Vicente Verdú
Uno, entre los numerosos desajustes, de nuestro tiempo, es el anuncio. Todavía queda gente que ve en la publicidad una invasión bárbara que llegará a devorarnos. Nada de eso. La invasión ha dejado de poseer fuerza y la debida orientación. Pero, sobre todo, oportunidad.
¿Cabe un ejemplo más antipublicitario que el disgusto que el spot provoca cuando interrumpe el desarrollo de una película?
La condición primaria de la publicidad es caer bien. Si cae mal, la promoción actúa en su contra, la exaltación del logo conduce a incrementar la posible aversión.
Todos los anuncios que se mantienen en la tele cortando el programa que atendemos con fruición son radicalmente antipublicitarios.
¿Por qué los mantienen? Porque todavía no saben cómo hacer algo mejor y porque todavía pervive un reducto de gente postrada, sumisa y domesticada que traga con casi todo lo que la pantalla propaga. No tardarán, sin embargo, en morir o en desasirse de esta adicción.

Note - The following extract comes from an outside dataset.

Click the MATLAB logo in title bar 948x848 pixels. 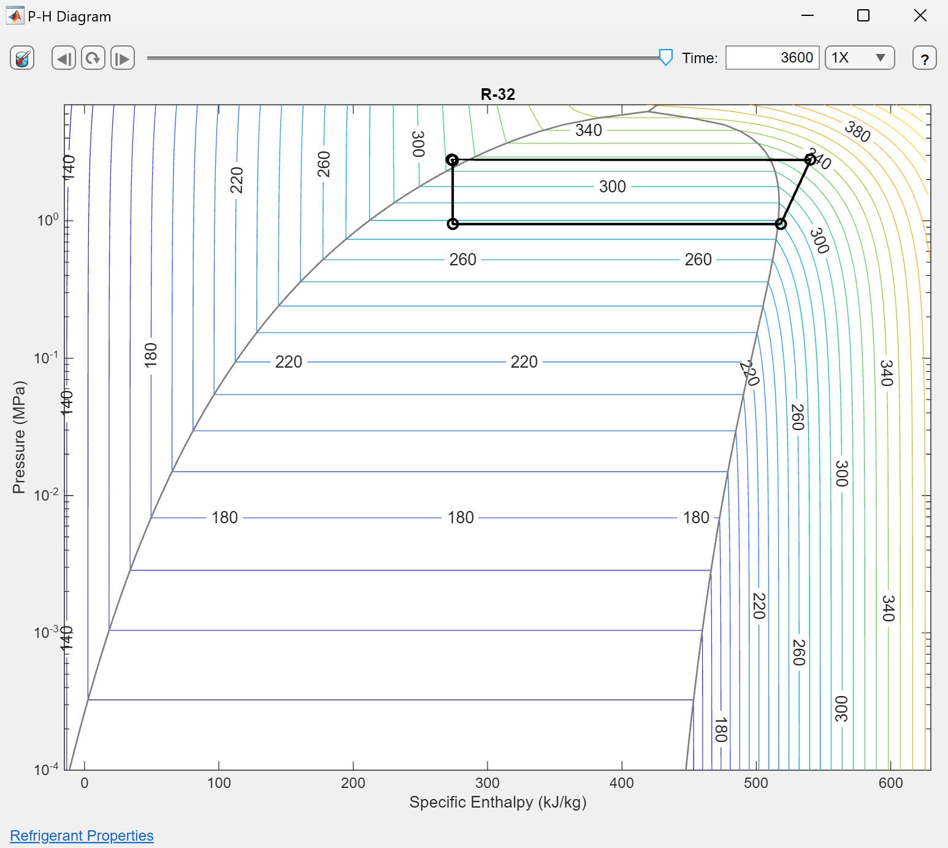[14, 16]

Otras pantallas y otros recursos publicitarios están sustituyendo aceleradamente este vestigio de la primera publicidad en el hogar nacida con el milagroso invento del artefacto.
Hoy, no obstante, el máximo propósito de la publicidad es dejar de ser tomada como un elemento superpuesto a la realidad.

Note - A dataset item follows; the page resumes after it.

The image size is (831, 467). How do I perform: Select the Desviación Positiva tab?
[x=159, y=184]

El supremo ideal de la última publicidad es la invisibilidad, desaparecer en cuanto producto diferenciado y fundirse con el paisaje, el instrumento, el deseo, del deporte, el arte o el amor. No se está tan lejos de ello pero todavía podemos ser testigos de la metamorfosis que está convirtiendo el reclamo en simple clamor, el eslogan en consejo y el jingle en la música de moda, siendo la música de moda estuche donde el artículo anida.
En este momento absoluto no veremos ni escucharemos ya publicidad. Seremos sujetos y objetos del discurso y la ideología publicitaria como elementos de una cultura integrada desde el contenido de la escuela al contenido del corazón.